Let’s find out how different is the answer for $(N-1) \times (N-1)$ grid from $N \times N$ grid. Actually, $N \times N$ grid fully contains the whole $(N-1)\times(N-1)$ grid with one more row at the bottom and one more column at the right (the right-bottom cell exists in both the row and the column). Write out two grids of sizes $N-1$ and $N$ for some $N$ as above for a better understanding.
Go through each $N$ from $1$ to $10^6$ in ascending order. Suppose now that for some $N$ answers for each grid with less size has been already processed. A part of the current grid of size $(N-1)\times(N-1)$ with left bottom cell is just the answer for the grid of size $N-1$. The last column cells have coordinates of the form $(i,N)$ for each $1 \leq i \leq N$. So the last column increases the answer for the current grid by $f(1 + N) + f(2 + N) + f(3 + N) + … + f(N + N)$. Similarly, the last row cells have coordinates of the form $(N, i)$ for each $1 \leq i \leq N$ and this row increases the answer by $f(N + 1) + f(2 + N) + … + f(N + N)$. The right-bottom cell $(N, N)$ is counted twice so the answer should by decreased by $f(N + N)$. Easy to see the sums above are the same, so eventually the last row and column increase the answer by $2 \cdot (f(N+1)+f(N+2)+…+f(2N)) – f(2N)$.

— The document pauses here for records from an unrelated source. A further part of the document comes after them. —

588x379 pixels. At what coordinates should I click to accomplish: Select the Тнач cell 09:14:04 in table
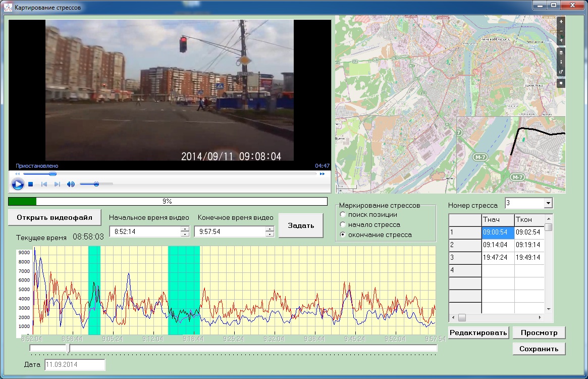pyautogui.click(x=498, y=245)
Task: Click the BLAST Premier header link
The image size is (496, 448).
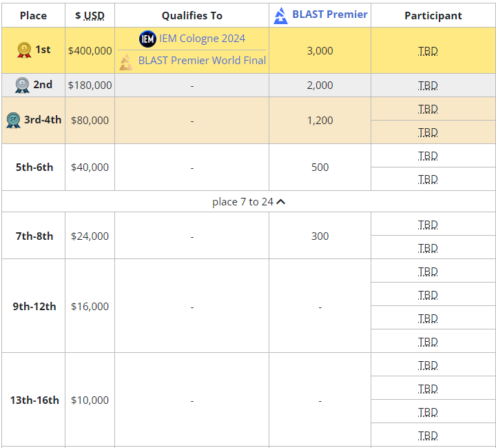Action: 329,14
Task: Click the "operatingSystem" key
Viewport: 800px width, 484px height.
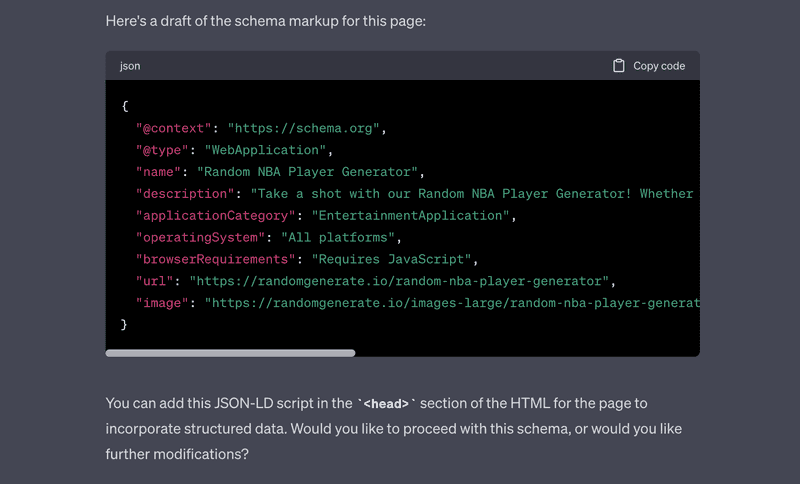Action: tap(200, 238)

Still we need to find $f(N+1) + f(N+2) + … + f(2N)$ fast since the naive summation has $O(N)$ complexity.
We can use the fact that such sum can be easily recalculated for $N+1$ if we know it for $N$. Let’s just find the difference between them. Substituting $N+1$ instead of $N$ in the sum above gives the sum $f(N+2) + f(N+3) + … + f(2N) + f(2N+1) + f(2N+2)$. The difference is $(f(N+2) + f(N+3) + … + f(2N) + f(2N+1) + f(2N+2)) – (f(N+1) + f(N+2) + … + f(2N)) = f(2N+1)+f(2N+2)-f(N+1)$. So we can maintain some variable $S$ denoting $f(N+1) + f(N+2) + … f(2N)$ for each $N$. Initially for $N = 1$ $S = f(1 + 1) = 2$. Then, for some $N$ the answer for the appropriate grid is the answer for the grid of size $N-1$ increased by $2\cdot S - f(2N)$. For the next step $S$ should be increased by $f(2N+1)+f(2N+2)-f(N+1)$.
Total time complexity for precalculating the answers for each possible grid size is $O(N)$ obviously, where $N = 10^6$. Answering a query takes $O(1)$ time since all the answers are precalculated, hence the total time for queries is $O(T)$.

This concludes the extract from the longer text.